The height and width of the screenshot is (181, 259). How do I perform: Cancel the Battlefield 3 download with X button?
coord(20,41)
---
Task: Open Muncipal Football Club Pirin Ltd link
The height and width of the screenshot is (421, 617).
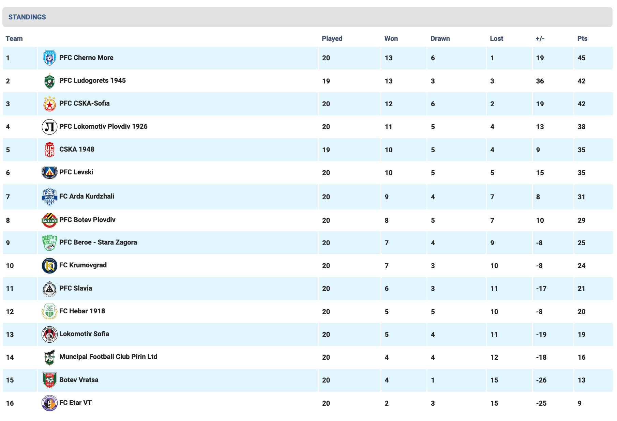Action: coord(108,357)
...
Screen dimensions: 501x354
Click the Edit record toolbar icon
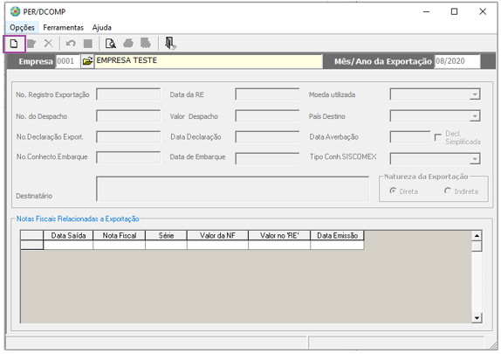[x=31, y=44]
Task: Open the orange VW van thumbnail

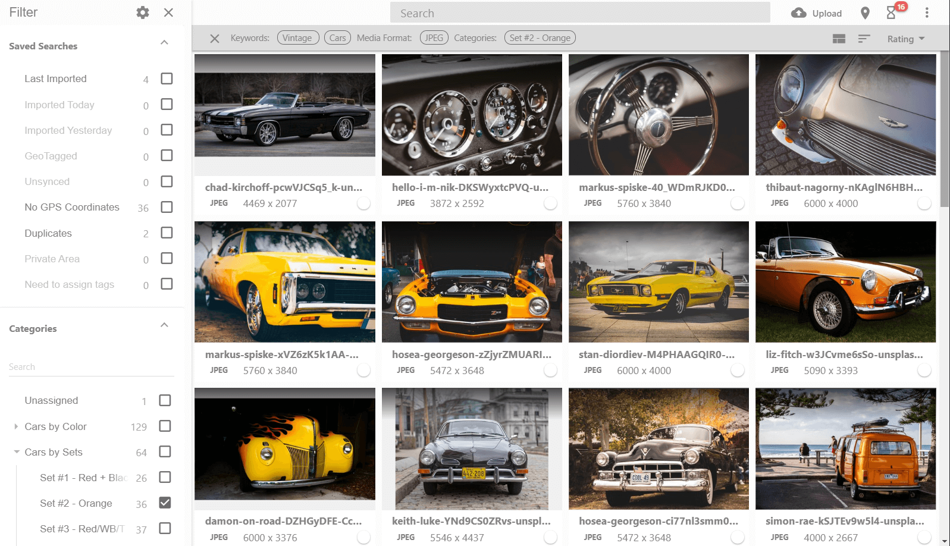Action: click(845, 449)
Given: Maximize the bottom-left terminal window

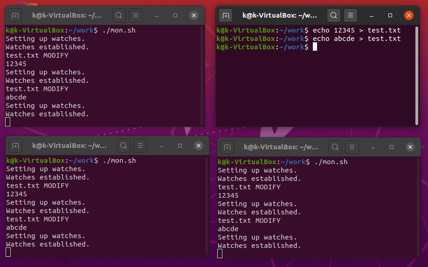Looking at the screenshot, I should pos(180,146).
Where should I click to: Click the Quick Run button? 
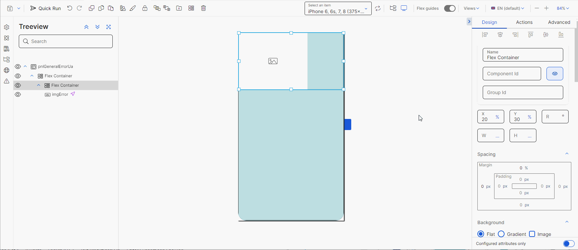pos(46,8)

* _Exercise objective_
Please count the lines in the rows above that contain the string "Open" and reply with the number alone.

* _Result below_
2